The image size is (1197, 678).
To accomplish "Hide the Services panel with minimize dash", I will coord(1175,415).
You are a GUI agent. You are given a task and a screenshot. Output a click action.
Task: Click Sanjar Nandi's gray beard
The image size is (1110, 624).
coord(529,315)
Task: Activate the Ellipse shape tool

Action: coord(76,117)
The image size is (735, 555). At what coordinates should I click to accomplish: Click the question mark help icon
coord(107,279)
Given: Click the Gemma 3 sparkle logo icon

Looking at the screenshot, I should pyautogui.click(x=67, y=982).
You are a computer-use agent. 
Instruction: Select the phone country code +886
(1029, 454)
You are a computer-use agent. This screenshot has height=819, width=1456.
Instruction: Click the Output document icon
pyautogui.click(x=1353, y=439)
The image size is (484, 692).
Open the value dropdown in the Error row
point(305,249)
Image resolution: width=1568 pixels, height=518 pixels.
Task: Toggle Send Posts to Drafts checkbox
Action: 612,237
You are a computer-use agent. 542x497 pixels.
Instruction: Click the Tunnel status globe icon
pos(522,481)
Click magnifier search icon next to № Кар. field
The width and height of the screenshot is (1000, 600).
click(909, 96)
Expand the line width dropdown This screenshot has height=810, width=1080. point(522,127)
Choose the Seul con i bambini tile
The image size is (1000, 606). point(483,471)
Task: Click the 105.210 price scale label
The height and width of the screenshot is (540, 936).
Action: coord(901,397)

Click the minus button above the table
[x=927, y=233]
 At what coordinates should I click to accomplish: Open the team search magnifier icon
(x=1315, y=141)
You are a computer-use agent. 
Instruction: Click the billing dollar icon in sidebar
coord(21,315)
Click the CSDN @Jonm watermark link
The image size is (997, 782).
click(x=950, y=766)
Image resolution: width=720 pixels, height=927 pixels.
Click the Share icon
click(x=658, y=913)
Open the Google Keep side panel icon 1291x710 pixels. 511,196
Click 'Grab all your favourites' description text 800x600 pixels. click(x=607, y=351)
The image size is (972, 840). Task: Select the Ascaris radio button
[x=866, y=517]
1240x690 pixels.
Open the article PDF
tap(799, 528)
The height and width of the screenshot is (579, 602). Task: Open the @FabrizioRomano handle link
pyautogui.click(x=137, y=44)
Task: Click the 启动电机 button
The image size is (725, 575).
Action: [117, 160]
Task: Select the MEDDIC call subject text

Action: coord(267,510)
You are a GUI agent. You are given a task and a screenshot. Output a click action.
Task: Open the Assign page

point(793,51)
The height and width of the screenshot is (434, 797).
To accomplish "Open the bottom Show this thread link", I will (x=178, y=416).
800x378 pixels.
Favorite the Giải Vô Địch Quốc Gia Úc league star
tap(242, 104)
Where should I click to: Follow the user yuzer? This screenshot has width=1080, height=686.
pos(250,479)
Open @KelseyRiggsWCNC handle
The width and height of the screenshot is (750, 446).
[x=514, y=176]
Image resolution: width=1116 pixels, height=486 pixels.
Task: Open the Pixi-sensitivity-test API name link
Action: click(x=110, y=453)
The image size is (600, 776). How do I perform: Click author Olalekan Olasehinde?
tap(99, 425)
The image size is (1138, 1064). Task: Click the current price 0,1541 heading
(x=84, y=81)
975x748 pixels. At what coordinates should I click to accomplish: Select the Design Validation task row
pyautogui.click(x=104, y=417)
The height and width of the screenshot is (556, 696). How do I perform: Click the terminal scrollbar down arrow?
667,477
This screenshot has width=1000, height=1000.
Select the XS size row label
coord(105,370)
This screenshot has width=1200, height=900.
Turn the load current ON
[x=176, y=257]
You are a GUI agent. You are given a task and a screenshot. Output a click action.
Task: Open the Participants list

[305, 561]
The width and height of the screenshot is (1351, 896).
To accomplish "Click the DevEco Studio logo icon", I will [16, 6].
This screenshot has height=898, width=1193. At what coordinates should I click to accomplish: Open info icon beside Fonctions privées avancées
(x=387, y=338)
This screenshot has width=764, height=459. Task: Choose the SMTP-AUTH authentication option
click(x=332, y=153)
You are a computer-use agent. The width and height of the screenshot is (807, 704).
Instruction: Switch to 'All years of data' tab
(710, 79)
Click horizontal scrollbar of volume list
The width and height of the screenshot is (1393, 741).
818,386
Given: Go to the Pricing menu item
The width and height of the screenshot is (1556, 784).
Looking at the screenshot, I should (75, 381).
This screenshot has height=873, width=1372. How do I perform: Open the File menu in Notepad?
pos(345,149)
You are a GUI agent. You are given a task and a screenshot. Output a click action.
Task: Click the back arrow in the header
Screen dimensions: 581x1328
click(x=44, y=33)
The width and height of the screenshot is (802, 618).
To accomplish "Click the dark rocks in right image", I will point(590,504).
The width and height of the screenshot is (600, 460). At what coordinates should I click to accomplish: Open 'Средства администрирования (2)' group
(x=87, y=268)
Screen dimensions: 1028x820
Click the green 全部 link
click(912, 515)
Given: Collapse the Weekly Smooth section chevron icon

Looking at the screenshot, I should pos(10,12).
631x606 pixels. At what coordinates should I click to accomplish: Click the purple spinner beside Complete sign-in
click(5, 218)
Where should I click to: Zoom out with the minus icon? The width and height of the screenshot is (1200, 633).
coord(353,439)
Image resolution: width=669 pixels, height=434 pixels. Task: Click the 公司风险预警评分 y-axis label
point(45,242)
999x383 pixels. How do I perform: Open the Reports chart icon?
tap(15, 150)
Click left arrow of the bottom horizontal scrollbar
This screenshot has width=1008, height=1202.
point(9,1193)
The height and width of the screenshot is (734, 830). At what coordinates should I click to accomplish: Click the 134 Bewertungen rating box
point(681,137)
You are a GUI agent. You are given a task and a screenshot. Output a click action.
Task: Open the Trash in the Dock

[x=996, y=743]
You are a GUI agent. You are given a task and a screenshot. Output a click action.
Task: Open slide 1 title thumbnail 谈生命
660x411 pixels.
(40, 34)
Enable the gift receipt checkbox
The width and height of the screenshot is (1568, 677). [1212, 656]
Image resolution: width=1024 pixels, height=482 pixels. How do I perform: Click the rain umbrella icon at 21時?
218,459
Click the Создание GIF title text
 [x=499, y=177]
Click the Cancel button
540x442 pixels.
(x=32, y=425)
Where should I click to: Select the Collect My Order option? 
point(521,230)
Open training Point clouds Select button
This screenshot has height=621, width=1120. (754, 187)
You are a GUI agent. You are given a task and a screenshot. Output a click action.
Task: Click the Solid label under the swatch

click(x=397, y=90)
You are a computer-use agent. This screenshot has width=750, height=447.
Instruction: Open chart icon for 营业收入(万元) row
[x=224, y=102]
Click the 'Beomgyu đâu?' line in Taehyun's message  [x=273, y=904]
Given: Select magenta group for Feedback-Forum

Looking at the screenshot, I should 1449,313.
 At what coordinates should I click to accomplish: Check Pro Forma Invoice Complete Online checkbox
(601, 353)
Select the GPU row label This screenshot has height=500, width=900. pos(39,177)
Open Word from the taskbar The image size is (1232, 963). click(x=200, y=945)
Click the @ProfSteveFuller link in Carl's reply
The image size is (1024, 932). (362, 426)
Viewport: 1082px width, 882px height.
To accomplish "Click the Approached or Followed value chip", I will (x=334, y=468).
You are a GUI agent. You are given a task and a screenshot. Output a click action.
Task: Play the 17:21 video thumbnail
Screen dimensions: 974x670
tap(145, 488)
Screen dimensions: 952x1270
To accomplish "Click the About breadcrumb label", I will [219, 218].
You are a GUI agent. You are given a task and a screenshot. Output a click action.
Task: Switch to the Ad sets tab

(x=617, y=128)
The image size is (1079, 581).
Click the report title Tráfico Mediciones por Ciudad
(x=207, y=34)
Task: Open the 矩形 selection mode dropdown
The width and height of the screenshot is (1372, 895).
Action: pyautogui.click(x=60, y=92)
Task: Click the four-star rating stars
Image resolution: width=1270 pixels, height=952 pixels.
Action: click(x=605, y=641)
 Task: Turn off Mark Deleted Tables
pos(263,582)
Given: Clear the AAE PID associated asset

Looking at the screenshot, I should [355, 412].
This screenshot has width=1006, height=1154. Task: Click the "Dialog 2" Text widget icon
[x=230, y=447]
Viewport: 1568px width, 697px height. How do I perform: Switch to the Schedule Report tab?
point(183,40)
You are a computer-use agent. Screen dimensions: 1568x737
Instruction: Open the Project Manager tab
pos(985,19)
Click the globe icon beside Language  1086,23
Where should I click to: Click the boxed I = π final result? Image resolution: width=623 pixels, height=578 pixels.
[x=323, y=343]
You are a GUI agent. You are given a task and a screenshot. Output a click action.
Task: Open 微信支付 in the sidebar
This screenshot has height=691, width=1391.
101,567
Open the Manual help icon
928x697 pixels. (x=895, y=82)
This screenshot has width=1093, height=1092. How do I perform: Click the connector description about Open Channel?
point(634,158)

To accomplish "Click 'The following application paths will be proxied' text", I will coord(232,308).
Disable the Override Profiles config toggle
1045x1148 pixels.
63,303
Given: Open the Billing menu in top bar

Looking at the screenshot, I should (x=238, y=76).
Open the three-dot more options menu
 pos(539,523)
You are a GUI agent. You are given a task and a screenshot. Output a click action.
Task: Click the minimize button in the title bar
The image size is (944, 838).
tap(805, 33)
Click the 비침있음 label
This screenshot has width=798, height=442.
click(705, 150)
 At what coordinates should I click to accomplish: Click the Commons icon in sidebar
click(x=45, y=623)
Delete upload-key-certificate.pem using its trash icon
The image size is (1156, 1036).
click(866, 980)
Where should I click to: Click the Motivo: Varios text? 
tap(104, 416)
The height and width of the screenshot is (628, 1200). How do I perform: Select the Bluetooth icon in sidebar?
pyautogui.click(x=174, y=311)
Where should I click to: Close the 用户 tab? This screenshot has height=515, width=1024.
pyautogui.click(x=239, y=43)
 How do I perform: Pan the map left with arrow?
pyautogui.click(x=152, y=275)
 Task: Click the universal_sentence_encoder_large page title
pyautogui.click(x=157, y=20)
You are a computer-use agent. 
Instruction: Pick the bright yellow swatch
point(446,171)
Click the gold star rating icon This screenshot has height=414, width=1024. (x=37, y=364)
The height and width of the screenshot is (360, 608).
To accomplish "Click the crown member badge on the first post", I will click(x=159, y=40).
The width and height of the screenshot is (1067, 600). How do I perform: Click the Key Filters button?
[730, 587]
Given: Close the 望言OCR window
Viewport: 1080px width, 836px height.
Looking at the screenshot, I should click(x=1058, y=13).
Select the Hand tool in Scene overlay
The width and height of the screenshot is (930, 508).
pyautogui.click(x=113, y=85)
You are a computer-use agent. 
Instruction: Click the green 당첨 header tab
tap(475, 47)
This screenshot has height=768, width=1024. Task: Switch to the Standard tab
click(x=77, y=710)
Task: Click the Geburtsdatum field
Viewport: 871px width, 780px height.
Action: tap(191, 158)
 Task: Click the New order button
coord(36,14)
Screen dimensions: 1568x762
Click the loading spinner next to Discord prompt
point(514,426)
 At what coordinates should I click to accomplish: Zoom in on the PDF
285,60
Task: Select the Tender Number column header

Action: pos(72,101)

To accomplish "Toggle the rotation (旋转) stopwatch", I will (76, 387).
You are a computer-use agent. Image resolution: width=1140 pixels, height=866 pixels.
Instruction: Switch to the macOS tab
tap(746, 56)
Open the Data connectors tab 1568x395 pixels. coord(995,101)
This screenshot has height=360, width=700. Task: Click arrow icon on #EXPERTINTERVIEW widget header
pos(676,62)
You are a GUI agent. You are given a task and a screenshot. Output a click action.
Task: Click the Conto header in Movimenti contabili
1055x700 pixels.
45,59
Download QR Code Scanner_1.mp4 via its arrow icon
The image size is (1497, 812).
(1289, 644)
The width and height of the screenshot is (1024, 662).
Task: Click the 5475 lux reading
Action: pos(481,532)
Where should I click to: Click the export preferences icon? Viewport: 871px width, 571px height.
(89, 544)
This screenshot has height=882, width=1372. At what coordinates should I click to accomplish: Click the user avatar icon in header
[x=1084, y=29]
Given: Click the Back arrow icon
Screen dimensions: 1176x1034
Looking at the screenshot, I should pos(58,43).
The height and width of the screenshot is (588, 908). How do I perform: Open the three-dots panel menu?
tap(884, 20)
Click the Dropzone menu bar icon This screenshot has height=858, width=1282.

——

WHAT YOU WILL DO —
If a line in the entries above contains "minimize", report it.

RESPONSE BOX —
To accomplish "Hide the Services panel with minimize dash", I will coord(1175,415).
Task: Click the minimize button in the title bar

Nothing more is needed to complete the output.